Anybody tried the Suicide bunny flavors? I would love to try them!


----------



## Gizmo (30/12/13)

Look really nice TylerD.

Whats the website link?


----------



## TylerD (30/12/13)

Only place I can see.
https://www.facebook.com/TheSuicideBunny
Everybody is raving about the juices, especially the mothersmilk.


----------



## Stroodlepuff (30/12/13)

Have also heard very good things about them, will try find out more


----------



## iPWN (30/12/13)

TylerD , you can get them from here : www.skylinevapor.com
I will be placing my order in the next few days , they offer customs friendly shipping

Reactions: Like 1 | Winner 2


----------



## TylerD (30/12/13)

iPWN said:


> TylerD , you can get them from here : www.skylinevapor.com
> I will be placing my order in the next few days , they offer customs friendly shipping


Cool stuff!

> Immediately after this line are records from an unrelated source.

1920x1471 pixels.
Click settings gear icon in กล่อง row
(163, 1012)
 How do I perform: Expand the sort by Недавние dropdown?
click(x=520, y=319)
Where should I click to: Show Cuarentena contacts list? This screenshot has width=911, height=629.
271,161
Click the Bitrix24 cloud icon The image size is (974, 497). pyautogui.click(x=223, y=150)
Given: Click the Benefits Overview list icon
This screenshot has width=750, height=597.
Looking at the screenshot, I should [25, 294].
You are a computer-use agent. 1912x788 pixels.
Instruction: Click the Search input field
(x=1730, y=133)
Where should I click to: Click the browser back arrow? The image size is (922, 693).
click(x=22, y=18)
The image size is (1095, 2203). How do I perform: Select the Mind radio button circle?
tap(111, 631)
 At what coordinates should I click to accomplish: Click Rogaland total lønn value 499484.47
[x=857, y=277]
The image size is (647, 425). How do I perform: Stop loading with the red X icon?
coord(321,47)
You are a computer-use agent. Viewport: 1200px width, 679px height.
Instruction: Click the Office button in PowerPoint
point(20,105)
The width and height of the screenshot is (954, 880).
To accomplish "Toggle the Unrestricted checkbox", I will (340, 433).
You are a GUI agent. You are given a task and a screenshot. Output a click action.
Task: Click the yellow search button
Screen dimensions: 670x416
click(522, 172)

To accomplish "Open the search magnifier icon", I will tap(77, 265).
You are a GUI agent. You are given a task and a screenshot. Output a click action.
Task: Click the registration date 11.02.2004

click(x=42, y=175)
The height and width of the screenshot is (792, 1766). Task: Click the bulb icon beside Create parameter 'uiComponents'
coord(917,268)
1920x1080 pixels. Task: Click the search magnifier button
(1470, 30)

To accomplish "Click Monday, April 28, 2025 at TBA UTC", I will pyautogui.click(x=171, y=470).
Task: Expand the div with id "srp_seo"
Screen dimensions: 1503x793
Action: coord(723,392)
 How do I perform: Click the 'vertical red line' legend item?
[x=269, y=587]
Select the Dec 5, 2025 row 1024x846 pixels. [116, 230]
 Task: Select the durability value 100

Will check it out! Thanks iPWN.


----------



## TylerD (30/12/13)

What shipping will you be using? Not a regular importer.


----------



## iPWN (30/12/13)

On smaller orders i usually take first class , on bigger order i take priority mail both services are pretty slow TBH . Skylines price on the Priority shipping is pretty high though , so i will be using first class.

Reactions: Like 1


----------



## TylerD (30/12/13)

Cool, thanks alot iPWN!


----------



## RevnLucky7 (2/1/14)

I almost finished up a bottle of mothers milk. I really like it. The flavor is pronounced and it's very smooth and creamy. I have a bottle of derailed I'm waiting to get into. 

Sent from my GT-I9300 using Tapatalk

Reactions: Like 2


----------



## Zodiac (3/1/14)

The lady behind Suicide Bunny


----------



## Zodiac (3/1/14)

I would love to try her juice

Reactions: Like 1 | Funny 1


----------



## Vapey McJuicy (3/1/14)

Zodiac said:


> I would love to try her juice


 
Here you go Zodiac.....

Taste Her Juice

Reactions: Funny 1


----------



## Zodiac (4/1/14)

Lol! All i see is PBusardo's face


----------